L’origami. La gru di carta di quaderno che aveva trovato nell’ufficio di Nero con gli scarabocchi colorati. Non era solo simile a quelle di Albie, era di Albie. L’Oscuro se l’era tenuta, come una sorta di macabro trofeo o per qualche sorta di magia, non lo sapeva.
Non sapeva un dannato niente.
Lui era accanto al suo letto quando si era svegliata. Nel vederlo si era bloccata a metà, non più sdraiata ma non ancora seduta.
«Ciao, Sloane.» A dispetto delle parole amichevoli, la sua voce era fredda e quasi robotica. «Sei riuscita a dormire un po’?»
Erano stati disattenti, lei e Albie, la notte in cui si erano avvicinati di soppiatto all’enclave dei sostenitori dell’Oscuro, da soli, vicino a una strada di campagna. Erano nello Iowa e l’aria aveva un odore dolce, come di erba ingiallita cotta dal sole. Per Sloane il posto aveva un che di familiare, con il ghiaino sul bordo della strada, le piante della prateria che le graffiavano le caviglie, il cielo immenso e spolverato di stelle. E forse era il motivo per cui aveva un po’ abbassato la guardia. O forse non avrebbe potuto fare niente comunque. Ma avevano catturato lei, avevano catturato Albie, li avevano circondati, avevano fatto perdere loro conoscenza. Quando si era svegliata, aveva un tale mal di testa che quasi non riusciva ad aprire gli occhi.
La domanda dell’Oscuro era sembrata ridicola. Quello non era sonno. Era stato di incoscienza.
Lui non aveva aspettato la risposta. «Spero di sì, perché hai una decisione importante da prendere oggi.» Lei si era costretta ad alzarsi in piedi e aveva memorizzato le uscite. Dietro di lei, una finestra. Abbastanza semplice da rompere con una lampada o una gamba del letto. E dietro l’Oscuro, una porta, semplice legno con la serratura a pulsante. Una forcina avrebbe…
«Non te ne andresti senza il tuo amico, vero?» aveva detto l’Oscuro. Sapeva leggere nel pensiero di tutti o solo nel suo? Entrambe le opzioni la terrorizzavano.
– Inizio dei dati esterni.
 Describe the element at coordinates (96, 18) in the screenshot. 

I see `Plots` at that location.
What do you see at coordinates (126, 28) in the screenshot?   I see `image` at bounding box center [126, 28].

Ma era la sua faccia che la terrorizzava di più. Sembrava quella di una statua di cera, poteva assomigliare a qualcuno che aveva visto passare per strada o a una di quelle foto che i negozianti mettevano nelle cornici per esporle; non aveva una propria identità. La pelle era liscia, troppo liscia, e i capelli erano di una tonalità di castano indefinito, che poteva quasi essere biondo. Sembrava un viso modellato per essere dimenticato, ma modellato da qualcuno che non sapeva che cosa voleva dire avere un aspetto umano.
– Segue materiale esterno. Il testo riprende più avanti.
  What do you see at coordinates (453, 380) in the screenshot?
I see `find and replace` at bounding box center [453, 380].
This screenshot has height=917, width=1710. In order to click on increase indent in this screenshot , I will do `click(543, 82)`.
«Vorrei sapere dove sono nascosti i vostri oggetti magici» aveva detto. «In cambio, ti farò un dono importante. Ti farò vedere chi sei, Sloane. È un tesoro molto raro, vedere se stessi.»
Aveva mantenuto la promessa, si diceva lei, questo gli andava riconosciuto.
«Ha tenuto segreta la sua identità a lungo» gracchiò Ziva. «Perché ora vuole che tu sappia chi è?»
Sloane fissava gli anfibi, il laccio rosso ancora annodato alle estremità perché non si sfilacciasse ulteriormente. Si sentiva impietrita, anche se Mox l’aveva portata nel deposito e le aveva fatto bere dell’acqua. Gli anfibi erano allineati accanto alla porta, come se quel deposito fosse la casa di sua nonna. «Non… non lo so» rispose con aria confusa.
«C’è qualcosa di diverso adesso» disse Mox. Aveva spostato l’altra sedia e si era seduto davanti a lei, stringendole tra le gambe il ginocchio destro. «Tu te ne sei andata.»
Lei si ritrovò a fissarlo, notando come sotto di lui la sedia sembrava piccola, una sedia per bambini, come su quella sedia le sue ginocchia fossero più alte dei fianchi, e come le sue grandi mani penzolassero abbandonate in mezzo alle gambe. “Gran tocco di mantide religiosa” l’aveva definito Esther. «Ha i miei amici» disse. «Sa che tornerò indietro per cercare di aiutarli ora che ho scoperto che lui è pericoloso.»
«No.» Mox scosse la testa. «Non puoi farlo.»
«Perché gli importa di dove sei?» domandò Ziva. «Non puoi fare magie. Non sai niente che lui non sappia già. Che cos’hai di così speciale?»
Erano dati di fatto così ovvi che Sloane non riuscì neanche a offendersi. Scosse la testa. Non lo sapeva. Non aveva mai saputo perché l’Oscuro mostrava un interesse particolare per lei; aveva solo saputo come usarlo a proprio vantaggio.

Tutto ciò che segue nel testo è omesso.